Well, there's a really good argument against it. The Muslim groups must be taking the gas pipe as more and more people learn more and more about Islam, especially without their supervision...
"The NEA's [lesson plans] provides teachers with a well-balanced, wide range of resources teachers can use to help teach students how to appreciate diversity," said Hodan Hassan, a spokeswoman for the Washington-based Council on American Islamic Relations. "You're only enriching the learning process. The critics' viewpoints will only harm The Children™."
If CAIR is for it, I'm against it.
Posted by:Fred Pruitt

#2  The Byzantine Empire went for a few hundred years paying "bribes" to various Mohammedan barbarians to keep them from the gates.
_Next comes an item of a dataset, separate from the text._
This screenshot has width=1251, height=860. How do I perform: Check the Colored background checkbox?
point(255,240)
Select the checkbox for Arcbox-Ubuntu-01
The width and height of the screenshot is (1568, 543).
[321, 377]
At the same time they were paying the bribes, their empire was shrinking until eventually all that was left was Byzantium itself, which fell in 1492.
Posted by: Fred   2002-08-21 09:30:11  

#1  Who was it that actually said "Millions for defense, but not one cent for tribute." Was it really Jefferson?

Uh, Madison I think. And in an almost exact parallel: Europe paying blackmail to some Mohammedan states, the brand-new US going along for about a generation, then going in an kicking some...

Anyway, "the Shores of Tripoli" of the Marine Corps is a reference to the same thing, action against the "Barbary Coast Pirates".